**WHAT TO DO:**
Reproduce the whole of the data exactly.

Stored records:

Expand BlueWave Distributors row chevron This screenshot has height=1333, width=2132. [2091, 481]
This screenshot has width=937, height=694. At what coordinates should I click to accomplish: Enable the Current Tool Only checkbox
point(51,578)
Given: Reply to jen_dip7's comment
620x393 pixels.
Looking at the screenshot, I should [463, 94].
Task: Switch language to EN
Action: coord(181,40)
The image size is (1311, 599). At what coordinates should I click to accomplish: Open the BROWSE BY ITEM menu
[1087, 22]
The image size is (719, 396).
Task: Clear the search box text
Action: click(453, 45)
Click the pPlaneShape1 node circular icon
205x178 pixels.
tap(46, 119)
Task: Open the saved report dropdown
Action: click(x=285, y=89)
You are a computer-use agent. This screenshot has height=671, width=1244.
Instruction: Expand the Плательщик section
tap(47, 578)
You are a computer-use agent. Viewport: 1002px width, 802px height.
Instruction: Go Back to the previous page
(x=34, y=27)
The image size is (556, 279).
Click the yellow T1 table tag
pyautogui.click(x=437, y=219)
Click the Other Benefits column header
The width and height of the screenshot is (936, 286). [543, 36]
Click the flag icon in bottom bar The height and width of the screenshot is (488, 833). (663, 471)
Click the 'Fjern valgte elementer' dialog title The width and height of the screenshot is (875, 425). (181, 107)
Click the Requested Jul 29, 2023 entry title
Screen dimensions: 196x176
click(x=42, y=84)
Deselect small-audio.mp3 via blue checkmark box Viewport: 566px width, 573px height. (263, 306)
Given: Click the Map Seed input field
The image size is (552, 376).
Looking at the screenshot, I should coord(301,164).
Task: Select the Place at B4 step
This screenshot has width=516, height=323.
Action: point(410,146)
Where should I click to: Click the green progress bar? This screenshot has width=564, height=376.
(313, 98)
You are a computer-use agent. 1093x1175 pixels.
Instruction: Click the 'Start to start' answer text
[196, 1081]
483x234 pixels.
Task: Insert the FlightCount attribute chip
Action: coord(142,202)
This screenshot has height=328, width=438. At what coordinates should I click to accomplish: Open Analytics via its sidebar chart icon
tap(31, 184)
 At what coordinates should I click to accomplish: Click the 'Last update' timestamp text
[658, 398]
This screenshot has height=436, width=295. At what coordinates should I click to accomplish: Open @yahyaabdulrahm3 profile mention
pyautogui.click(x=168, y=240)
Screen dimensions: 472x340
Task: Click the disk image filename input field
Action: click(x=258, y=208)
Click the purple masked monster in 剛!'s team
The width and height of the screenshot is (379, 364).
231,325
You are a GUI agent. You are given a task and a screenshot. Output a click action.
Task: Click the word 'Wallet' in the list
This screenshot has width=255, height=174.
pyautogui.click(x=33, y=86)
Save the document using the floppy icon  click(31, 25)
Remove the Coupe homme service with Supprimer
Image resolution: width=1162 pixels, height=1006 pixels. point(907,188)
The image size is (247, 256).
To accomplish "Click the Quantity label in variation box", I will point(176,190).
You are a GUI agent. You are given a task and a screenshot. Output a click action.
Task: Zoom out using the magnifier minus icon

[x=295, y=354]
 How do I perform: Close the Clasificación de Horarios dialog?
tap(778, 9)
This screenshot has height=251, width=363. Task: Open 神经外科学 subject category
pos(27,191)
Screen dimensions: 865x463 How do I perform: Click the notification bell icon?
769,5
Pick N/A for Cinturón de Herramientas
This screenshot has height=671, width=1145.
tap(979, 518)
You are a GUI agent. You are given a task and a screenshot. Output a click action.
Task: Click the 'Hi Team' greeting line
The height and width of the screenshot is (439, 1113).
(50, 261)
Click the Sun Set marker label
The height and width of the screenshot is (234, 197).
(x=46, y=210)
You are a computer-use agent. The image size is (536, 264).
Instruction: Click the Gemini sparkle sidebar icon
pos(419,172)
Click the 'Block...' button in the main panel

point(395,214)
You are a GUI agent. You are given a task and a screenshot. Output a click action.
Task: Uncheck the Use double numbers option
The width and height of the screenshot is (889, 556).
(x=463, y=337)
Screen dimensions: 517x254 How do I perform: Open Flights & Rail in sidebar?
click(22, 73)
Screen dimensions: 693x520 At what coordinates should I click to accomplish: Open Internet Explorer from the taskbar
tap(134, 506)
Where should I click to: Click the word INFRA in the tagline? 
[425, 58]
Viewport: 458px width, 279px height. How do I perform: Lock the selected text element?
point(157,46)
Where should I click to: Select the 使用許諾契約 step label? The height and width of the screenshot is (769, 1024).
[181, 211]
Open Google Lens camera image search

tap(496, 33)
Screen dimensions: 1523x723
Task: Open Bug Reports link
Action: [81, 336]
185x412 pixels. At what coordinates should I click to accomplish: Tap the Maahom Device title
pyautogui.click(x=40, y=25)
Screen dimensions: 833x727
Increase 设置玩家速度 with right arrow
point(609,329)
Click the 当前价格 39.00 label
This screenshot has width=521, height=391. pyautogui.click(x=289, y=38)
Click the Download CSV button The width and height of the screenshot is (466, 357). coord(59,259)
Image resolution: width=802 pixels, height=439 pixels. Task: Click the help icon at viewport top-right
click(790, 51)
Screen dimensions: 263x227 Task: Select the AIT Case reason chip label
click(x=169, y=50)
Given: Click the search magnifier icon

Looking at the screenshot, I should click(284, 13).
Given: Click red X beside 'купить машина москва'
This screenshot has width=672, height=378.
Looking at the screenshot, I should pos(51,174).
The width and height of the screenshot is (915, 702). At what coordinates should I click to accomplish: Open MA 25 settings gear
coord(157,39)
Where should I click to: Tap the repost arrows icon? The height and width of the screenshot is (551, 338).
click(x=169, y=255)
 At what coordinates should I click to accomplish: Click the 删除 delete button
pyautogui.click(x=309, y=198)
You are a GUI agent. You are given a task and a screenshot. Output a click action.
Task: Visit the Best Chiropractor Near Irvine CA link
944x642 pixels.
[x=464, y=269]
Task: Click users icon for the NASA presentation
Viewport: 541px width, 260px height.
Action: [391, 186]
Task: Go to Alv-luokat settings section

**ANSWER BOX:**
Expand BlueWave Distributors row chevron This screenshot has height=1333, width=2132. [2091, 481]
This screenshot has width=937, height=694. At what coordinates should I click to accomplish: Enable the Current Tool Only checkbox
point(51,578)
Given: Reply to jen_dip7's comment
620x393 pixels.
Looking at the screenshot, I should [463, 94].
Task: Switch language to EN
Action: coord(181,40)
The image size is (1311, 599). At what coordinates should I click to accomplish: Open the BROWSE BY ITEM menu
[1087, 22]
The image size is (719, 396).
Task: Clear the search box text
Action: click(453, 45)
Click the pPlaneShape1 node circular icon
205x178 pixels.
tap(46, 119)
Task: Open the saved report dropdown
Action: click(x=285, y=89)
You are a computer-use agent. This screenshot has height=671, width=1244.
Instruction: Expand the Плательщик section
tap(47, 578)
You are a computer-use agent. Viewport: 1002px width, 802px height.
Instruction: Go Back to the previous page
(x=34, y=27)
The image size is (556, 279).
Click the yellow T1 table tag
pyautogui.click(x=437, y=219)
Click the Other Benefits column header
The width and height of the screenshot is (936, 286). [543, 36]
Click the flag icon in bottom bar The height and width of the screenshot is (488, 833). (663, 471)
Click the 'Fjern valgte elementer' dialog title The width and height of the screenshot is (875, 425). (181, 107)
Click the Requested Jul 29, 2023 entry title
Screen dimensions: 196x176
click(x=42, y=84)
Deselect small-audio.mp3 via blue checkmark box Viewport: 566px width, 573px height. (263, 306)
Given: Click the Map Seed input field
The image size is (552, 376).
Looking at the screenshot, I should coord(301,164).
Task: Select the Place at B4 step
This screenshot has width=516, height=323.
Action: point(410,146)
Where should I click to: Click the green progress bar? This screenshot has width=564, height=376.
(313, 98)
You are a computer-use agent. 1093x1175 pixels.
Instruction: Click the 'Start to start' answer text
[196, 1081]
483x234 pixels.
Task: Insert the FlightCount attribute chip
Action: coord(142,202)
This screenshot has height=328, width=438. At what coordinates should I click to accomplish: Open Analytics via its sidebar chart icon
tap(31, 184)
 At what coordinates should I click to accomplish: Click the 'Last update' timestamp text
[658, 398]
This screenshot has height=436, width=295. At what coordinates should I click to accomplish: Open @yahyaabdulrahm3 profile mention
pyautogui.click(x=168, y=240)
Screen dimensions: 472x340
Task: Click the disk image filename input field
Action: click(x=258, y=208)
Click the purple masked monster in 剛!'s team
The width and height of the screenshot is (379, 364).
231,325
You are a GUI agent. You are given a task and a screenshot. Output a click action.
Task: Click the word 'Wallet' in the list
This screenshot has width=255, height=174.
pyautogui.click(x=33, y=86)
Save the document using the floppy icon  click(31, 25)
Remove the Coupe homme service with Supprimer
Image resolution: width=1162 pixels, height=1006 pixels. point(907,188)
The image size is (247, 256).
To accomplish "Click the Quantity label in variation box", I will point(176,190).
You are a GUI agent. You are given a task and a screenshot. Output a click action.
Task: Zoom out using the magnifier minus icon

[x=295, y=354]
 How do I perform: Close the Clasificación de Horarios dialog?
tap(778, 9)
This screenshot has height=251, width=363. Task: Open 神经外科学 subject category
pos(27,191)
Screen dimensions: 865x463 How do I perform: Click the notification bell icon?
769,5
Pick N/A for Cinturón de Herramientas
This screenshot has height=671, width=1145.
tap(979, 518)
You are a GUI agent. You are given a task and a screenshot. Output a click action.
Task: Click the 'Hi Team' greeting line
The height and width of the screenshot is (439, 1113).
(50, 261)
Click the Sun Set marker label
The height and width of the screenshot is (234, 197).
(x=46, y=210)
You are a computer-use agent. The image size is (536, 264).
Instruction: Click the Gemini sparkle sidebar icon
pos(419,172)
Click the 'Block...' button in the main panel

point(395,214)
You are a GUI agent. You are given a task and a screenshot. Output a click action.
Task: Uncheck the Use double numbers option
The width and height of the screenshot is (889, 556).
(x=463, y=337)
Screen dimensions: 517x254 How do I perform: Open Flights & Rail in sidebar?
click(22, 73)
Screen dimensions: 693x520 At what coordinates should I click to accomplish: Open Internet Explorer from the taskbar
tap(134, 506)
Where should I click to: Click the word INFRA in the tagline? 
[425, 58]
Viewport: 458px width, 279px height. How do I perform: Lock the selected text element?
point(157,46)
Where should I click to: Select the 使用許諾契約 step label? The height and width of the screenshot is (769, 1024).
[181, 211]
Open Google Lens camera image search

tap(496, 33)
Screen dimensions: 1523x723
Task: Open Bug Reports link
Action: [81, 336]
185x412 pixels. At what coordinates should I click to accomplish: Tap the Maahom Device title
pyautogui.click(x=40, y=25)
Screen dimensions: 833x727
Increase 设置玩家速度 with right arrow
point(609,329)
Click the 当前价格 39.00 label
This screenshot has width=521, height=391. pyautogui.click(x=289, y=38)
Click the Download CSV button The width and height of the screenshot is (466, 357). coord(59,259)
Image resolution: width=802 pixels, height=439 pixels. Task: Click the help icon at viewport top-right
click(790, 51)
Screen dimensions: 263x227 Task: Select the AIT Case reason chip label
click(x=169, y=50)
Given: Click the search magnifier icon

Looking at the screenshot, I should click(284, 13).
Given: Click red X beside 'купить машина москва'
This screenshot has width=672, height=378.
Looking at the screenshot, I should pos(51,174).
The width and height of the screenshot is (915, 702). At what coordinates should I click to accomplish: Open MA 25 settings gear
coord(157,39)
Where should I click to: Tap the repost arrows icon? The height and width of the screenshot is (551, 338).
click(x=169, y=255)
 At what coordinates should I click to accomplish: Click the 删除 delete button
pyautogui.click(x=309, y=198)
You are a GUI agent. You are given a task and a screenshot. Output a click action.
Task: Visit the Best Chiropractor Near Irvine CA link
944x642 pixels.
[x=464, y=269]
Task: Click users icon for the NASA presentation
Viewport: 541px width, 260px height.
Action: [391, 186]
Task: Go to Alv-luokat settings section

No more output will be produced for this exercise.